**Directive**
Copy the lines below verbatim, omitting the pictures.

**Supplied material**
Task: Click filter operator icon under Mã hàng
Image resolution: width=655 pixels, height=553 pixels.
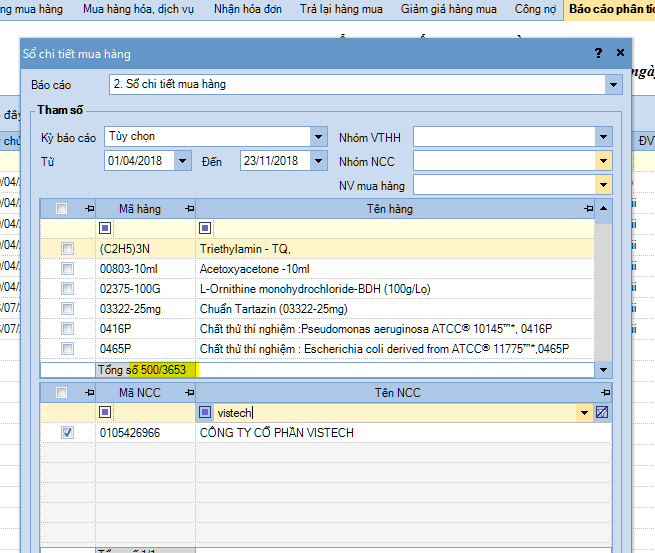Action: point(105,228)
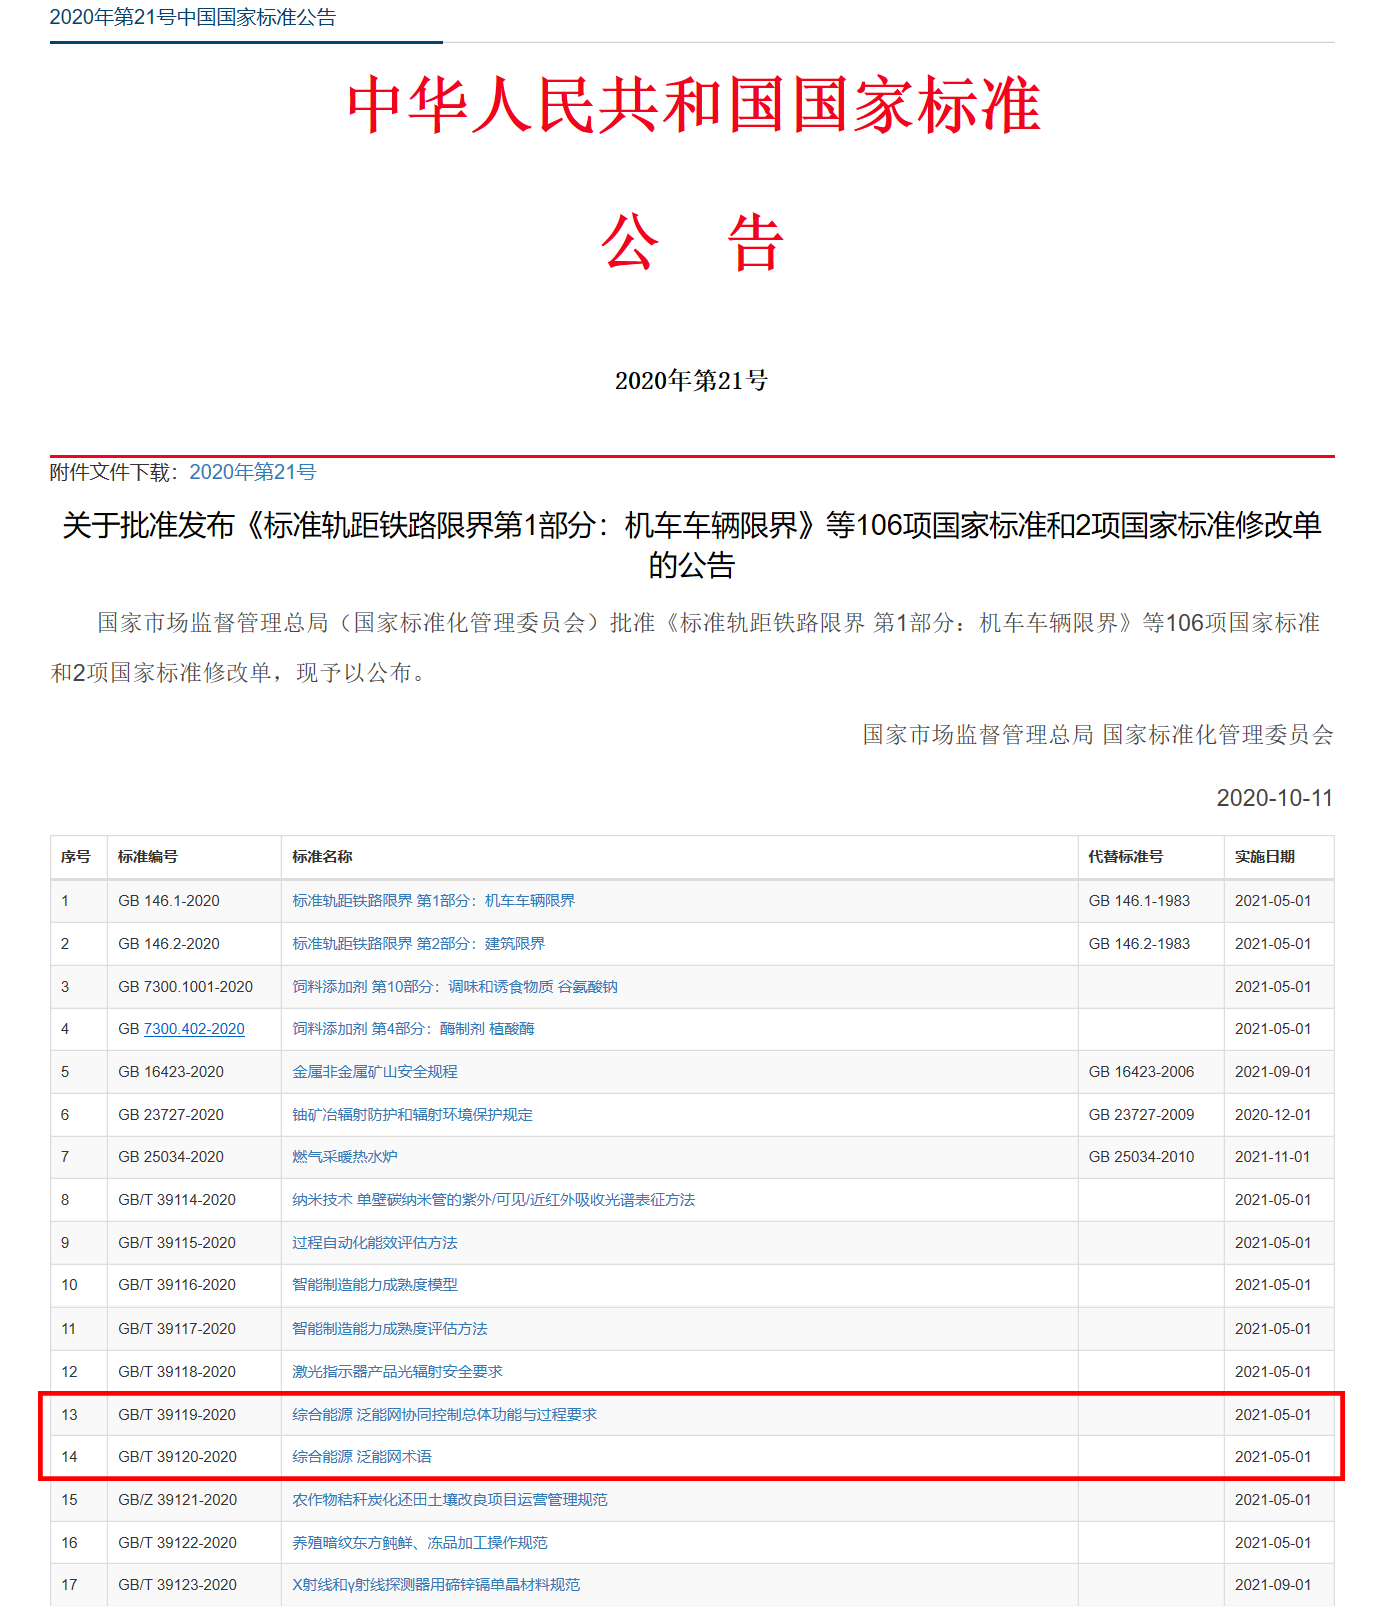
Task: Open standard 标准轨距铁路限界 第2部分：建筑限界
Action: click(x=418, y=944)
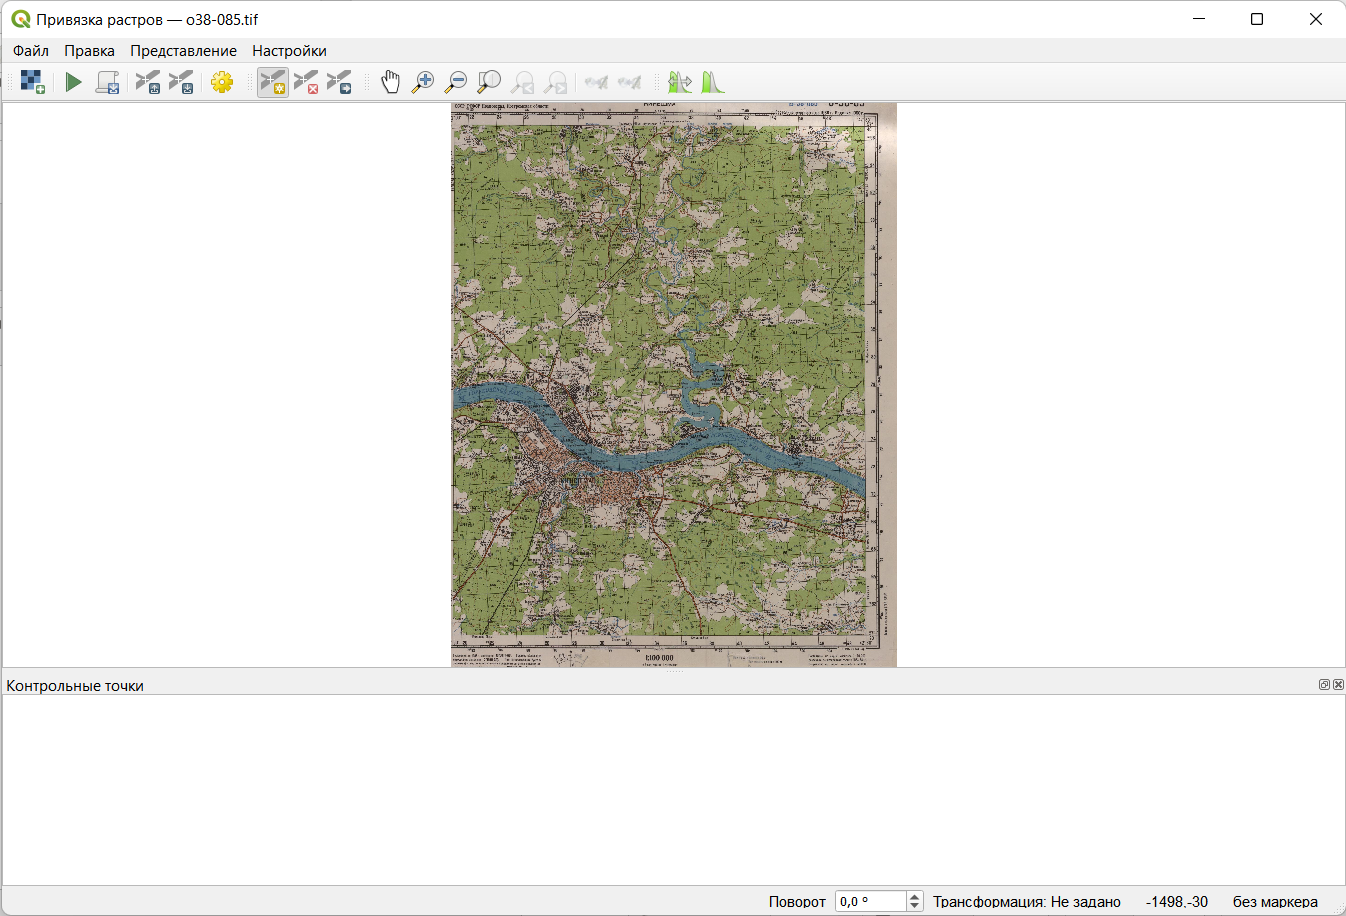This screenshot has width=1346, height=916.
Task: Click the Generate GDAL Script icon
Action: pos(107,82)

**Result of the exercise**
Task: Click filter operator icon under Mã hàng
Image resolution: width=655 pixels, height=553 pixels.
Action: point(105,228)
Task: Open standard 标准轨距铁路限界 第2部分：建筑限界
Action: click(x=418, y=944)
This screenshot has width=1346, height=916.
Task: Click the Generate GDAL Script icon
Action: pos(107,82)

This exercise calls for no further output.